ENTRIES SHOWN:
══════════

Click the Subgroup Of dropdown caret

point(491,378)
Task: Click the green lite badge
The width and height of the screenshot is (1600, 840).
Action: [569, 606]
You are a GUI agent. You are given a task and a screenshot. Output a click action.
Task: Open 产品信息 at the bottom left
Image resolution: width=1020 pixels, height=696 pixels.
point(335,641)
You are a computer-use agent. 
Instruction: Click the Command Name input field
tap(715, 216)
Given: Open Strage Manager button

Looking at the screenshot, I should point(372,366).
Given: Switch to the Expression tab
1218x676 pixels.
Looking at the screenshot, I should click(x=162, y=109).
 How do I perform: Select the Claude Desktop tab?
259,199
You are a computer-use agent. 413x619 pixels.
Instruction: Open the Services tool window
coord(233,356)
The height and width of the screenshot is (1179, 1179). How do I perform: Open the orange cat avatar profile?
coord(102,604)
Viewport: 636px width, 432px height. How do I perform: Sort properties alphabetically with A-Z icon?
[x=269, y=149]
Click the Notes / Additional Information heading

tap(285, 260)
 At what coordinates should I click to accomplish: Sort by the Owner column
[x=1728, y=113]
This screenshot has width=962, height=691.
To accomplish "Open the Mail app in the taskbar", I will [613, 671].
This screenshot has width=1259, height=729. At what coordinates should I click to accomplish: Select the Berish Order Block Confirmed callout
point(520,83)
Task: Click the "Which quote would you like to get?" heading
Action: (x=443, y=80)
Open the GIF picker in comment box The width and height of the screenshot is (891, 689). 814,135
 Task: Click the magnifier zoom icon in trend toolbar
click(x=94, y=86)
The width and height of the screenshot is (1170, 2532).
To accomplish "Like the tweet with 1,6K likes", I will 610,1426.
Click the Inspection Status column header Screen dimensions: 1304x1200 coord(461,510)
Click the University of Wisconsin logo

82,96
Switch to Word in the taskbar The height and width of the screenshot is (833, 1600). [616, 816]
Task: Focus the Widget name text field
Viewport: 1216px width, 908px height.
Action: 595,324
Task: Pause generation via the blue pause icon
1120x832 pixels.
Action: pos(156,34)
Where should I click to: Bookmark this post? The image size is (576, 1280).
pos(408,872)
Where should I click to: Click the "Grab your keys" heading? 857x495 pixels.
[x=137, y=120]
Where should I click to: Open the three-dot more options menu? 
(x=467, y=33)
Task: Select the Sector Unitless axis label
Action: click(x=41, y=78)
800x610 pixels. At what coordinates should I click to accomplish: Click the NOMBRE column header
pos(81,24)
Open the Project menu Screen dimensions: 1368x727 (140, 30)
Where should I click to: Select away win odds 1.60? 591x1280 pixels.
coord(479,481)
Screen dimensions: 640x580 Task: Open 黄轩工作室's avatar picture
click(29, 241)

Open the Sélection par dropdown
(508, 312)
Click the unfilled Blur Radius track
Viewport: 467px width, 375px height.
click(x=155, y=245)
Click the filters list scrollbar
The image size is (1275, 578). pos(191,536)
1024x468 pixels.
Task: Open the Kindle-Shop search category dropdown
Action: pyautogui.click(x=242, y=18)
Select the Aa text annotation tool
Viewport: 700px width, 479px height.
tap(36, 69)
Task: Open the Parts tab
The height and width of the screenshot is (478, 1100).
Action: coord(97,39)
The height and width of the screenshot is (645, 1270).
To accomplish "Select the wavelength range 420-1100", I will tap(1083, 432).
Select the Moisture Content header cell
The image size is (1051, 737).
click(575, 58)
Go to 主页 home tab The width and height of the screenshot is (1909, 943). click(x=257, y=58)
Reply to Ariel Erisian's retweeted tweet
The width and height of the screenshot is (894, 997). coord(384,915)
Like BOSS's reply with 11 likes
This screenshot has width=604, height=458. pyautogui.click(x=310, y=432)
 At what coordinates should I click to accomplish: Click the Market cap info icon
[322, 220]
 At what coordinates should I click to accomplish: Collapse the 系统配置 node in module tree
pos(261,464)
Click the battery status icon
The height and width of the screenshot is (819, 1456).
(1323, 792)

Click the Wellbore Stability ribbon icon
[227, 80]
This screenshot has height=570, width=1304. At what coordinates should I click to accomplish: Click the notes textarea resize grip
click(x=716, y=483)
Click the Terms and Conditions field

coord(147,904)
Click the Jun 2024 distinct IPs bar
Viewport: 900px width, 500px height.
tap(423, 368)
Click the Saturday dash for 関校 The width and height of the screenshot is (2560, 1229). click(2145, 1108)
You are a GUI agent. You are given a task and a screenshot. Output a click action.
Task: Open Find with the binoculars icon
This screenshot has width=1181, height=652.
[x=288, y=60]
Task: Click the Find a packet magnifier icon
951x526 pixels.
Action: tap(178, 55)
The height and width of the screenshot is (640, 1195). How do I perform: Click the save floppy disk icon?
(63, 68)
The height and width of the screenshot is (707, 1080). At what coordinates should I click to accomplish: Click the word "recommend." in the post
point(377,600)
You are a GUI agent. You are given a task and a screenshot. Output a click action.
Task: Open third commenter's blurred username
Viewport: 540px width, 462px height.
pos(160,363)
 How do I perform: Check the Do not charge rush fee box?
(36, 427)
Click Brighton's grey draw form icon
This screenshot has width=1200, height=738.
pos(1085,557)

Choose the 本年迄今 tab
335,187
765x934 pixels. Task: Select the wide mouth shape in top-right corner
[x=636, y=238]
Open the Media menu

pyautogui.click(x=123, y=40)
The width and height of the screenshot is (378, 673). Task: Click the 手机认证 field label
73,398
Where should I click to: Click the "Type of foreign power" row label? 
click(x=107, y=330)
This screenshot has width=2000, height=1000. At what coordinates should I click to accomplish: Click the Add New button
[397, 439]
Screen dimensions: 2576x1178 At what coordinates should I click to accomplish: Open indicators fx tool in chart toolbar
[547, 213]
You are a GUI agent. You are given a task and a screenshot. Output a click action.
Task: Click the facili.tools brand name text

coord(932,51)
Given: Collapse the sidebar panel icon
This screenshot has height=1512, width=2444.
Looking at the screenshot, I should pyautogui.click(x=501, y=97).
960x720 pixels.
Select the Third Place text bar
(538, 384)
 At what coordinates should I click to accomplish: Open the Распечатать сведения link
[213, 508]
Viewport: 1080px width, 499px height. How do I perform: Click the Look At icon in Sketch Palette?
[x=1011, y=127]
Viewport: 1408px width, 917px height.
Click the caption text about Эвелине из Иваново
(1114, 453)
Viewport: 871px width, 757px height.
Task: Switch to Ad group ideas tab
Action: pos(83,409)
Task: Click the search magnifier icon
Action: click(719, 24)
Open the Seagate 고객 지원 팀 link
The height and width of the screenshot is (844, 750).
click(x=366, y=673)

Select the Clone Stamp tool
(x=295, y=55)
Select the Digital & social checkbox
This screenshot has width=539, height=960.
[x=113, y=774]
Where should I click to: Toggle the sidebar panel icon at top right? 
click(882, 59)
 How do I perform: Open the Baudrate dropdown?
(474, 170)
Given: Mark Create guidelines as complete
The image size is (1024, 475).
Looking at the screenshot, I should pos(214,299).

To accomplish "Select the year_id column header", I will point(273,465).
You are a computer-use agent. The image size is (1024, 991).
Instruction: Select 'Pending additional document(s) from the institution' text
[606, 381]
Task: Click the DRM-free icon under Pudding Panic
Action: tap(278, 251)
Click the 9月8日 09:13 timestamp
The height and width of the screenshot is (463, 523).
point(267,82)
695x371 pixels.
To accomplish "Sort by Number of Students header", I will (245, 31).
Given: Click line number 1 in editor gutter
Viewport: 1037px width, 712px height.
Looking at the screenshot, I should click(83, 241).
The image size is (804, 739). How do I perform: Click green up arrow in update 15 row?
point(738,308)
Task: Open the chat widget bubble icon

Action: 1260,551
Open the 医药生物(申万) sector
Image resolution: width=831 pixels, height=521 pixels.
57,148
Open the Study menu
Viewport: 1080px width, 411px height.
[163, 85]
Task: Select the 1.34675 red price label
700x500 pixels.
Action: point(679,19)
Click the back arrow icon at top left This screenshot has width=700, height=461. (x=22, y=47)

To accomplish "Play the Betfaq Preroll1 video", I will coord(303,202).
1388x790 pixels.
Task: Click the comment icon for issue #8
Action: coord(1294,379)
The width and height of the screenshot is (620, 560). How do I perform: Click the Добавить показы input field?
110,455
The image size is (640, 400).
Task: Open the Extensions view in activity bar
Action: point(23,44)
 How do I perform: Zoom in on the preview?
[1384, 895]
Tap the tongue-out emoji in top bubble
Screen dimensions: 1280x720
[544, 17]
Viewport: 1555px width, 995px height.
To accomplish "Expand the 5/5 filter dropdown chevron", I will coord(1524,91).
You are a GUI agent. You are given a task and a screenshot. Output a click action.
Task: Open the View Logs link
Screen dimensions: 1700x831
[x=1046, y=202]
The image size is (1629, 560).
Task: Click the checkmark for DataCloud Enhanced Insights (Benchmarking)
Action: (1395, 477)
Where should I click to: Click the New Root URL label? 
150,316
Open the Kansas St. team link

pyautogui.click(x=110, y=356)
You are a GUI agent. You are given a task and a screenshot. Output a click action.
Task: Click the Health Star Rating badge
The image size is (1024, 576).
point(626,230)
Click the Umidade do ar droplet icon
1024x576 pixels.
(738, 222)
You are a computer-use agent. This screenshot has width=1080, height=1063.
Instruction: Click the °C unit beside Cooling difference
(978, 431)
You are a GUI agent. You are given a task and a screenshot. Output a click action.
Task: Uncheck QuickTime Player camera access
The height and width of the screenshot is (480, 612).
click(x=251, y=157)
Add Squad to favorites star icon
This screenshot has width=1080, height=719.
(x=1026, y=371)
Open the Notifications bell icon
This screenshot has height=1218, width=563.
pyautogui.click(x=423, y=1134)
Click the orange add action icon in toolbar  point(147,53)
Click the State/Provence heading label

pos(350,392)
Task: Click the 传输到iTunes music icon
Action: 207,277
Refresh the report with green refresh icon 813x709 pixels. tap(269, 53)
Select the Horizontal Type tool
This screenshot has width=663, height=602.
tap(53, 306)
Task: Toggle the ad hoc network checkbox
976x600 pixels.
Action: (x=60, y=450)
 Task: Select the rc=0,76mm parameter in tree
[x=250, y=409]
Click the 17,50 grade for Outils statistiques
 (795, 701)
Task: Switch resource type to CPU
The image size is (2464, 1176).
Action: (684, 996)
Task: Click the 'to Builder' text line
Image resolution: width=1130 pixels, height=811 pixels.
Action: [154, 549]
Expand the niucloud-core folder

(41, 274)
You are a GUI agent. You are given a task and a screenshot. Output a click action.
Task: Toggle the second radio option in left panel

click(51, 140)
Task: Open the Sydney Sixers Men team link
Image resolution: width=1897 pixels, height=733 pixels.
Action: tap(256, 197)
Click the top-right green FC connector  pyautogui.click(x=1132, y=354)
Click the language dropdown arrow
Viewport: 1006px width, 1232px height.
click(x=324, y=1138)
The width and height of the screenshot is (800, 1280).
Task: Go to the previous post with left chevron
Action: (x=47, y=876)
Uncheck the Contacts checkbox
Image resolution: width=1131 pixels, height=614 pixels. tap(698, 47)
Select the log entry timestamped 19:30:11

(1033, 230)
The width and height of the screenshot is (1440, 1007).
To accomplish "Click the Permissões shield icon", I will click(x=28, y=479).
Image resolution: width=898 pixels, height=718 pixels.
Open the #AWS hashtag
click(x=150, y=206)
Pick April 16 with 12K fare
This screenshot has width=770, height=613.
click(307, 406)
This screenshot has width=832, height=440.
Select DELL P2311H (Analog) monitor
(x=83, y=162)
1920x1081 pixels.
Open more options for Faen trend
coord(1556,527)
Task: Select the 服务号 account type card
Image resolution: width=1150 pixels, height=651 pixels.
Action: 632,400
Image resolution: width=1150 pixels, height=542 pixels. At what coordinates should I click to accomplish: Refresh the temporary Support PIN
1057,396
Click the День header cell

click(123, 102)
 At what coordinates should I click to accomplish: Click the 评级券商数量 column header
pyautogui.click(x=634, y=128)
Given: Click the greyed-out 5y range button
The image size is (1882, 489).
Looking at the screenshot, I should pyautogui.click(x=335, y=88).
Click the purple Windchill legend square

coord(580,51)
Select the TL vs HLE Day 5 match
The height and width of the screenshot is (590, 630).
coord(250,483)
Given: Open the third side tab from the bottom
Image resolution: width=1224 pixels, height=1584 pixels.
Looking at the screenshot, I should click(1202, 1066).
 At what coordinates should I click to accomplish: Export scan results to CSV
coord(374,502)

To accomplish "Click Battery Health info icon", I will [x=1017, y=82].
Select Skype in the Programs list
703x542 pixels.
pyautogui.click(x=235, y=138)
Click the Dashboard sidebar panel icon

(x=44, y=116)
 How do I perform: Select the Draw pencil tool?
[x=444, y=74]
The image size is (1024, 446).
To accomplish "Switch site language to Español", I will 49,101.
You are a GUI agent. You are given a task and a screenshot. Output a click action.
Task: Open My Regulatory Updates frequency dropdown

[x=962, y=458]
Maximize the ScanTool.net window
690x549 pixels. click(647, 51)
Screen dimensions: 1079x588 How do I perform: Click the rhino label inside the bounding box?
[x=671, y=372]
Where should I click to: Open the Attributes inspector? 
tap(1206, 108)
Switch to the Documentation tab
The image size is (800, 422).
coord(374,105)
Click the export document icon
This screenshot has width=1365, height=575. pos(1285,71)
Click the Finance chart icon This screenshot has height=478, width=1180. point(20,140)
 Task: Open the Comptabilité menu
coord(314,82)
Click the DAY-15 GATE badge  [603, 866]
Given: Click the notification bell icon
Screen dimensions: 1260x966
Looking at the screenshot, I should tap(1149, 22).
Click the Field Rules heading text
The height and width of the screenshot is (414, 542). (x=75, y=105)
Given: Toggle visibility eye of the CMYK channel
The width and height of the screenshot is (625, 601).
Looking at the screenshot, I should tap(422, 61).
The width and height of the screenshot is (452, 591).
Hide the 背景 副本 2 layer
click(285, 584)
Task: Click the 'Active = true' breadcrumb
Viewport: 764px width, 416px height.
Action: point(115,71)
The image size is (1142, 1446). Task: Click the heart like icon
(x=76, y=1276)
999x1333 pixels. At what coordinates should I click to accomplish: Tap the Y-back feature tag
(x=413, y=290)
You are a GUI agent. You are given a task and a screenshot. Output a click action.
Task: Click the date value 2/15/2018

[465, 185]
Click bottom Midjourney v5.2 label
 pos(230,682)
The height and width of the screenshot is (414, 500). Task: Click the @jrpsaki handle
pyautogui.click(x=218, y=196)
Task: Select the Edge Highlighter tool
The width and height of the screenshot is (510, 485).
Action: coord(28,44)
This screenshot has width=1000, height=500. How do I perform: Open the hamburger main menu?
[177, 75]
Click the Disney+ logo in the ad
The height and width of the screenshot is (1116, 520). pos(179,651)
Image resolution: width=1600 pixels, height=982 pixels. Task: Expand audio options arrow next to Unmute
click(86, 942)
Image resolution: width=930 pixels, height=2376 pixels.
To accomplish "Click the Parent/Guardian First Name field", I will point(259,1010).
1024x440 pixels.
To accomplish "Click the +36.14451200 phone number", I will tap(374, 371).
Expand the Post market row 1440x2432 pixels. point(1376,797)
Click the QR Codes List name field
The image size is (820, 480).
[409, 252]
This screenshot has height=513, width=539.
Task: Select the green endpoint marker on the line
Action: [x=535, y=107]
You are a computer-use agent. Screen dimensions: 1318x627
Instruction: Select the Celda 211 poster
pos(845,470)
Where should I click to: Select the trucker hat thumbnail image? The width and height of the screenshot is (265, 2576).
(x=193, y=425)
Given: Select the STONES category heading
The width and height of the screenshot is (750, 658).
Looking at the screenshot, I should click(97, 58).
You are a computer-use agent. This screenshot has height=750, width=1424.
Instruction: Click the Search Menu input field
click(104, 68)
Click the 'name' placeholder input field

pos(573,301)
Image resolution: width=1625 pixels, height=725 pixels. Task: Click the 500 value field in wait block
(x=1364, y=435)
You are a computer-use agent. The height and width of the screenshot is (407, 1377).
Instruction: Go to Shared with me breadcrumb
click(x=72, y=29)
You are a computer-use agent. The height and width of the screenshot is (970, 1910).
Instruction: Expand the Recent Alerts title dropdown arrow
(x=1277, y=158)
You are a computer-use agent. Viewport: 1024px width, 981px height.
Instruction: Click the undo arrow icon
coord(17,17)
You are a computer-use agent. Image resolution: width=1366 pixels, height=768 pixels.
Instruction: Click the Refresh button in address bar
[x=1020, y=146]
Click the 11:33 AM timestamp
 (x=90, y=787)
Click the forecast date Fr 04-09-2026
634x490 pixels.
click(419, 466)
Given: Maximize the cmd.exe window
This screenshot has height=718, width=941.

══════════

ABOUT THIS EXERCISE: How many lines in the entries above hold the string "Find"? Answer with the number and nothing more.

ANSWER SECTION: 2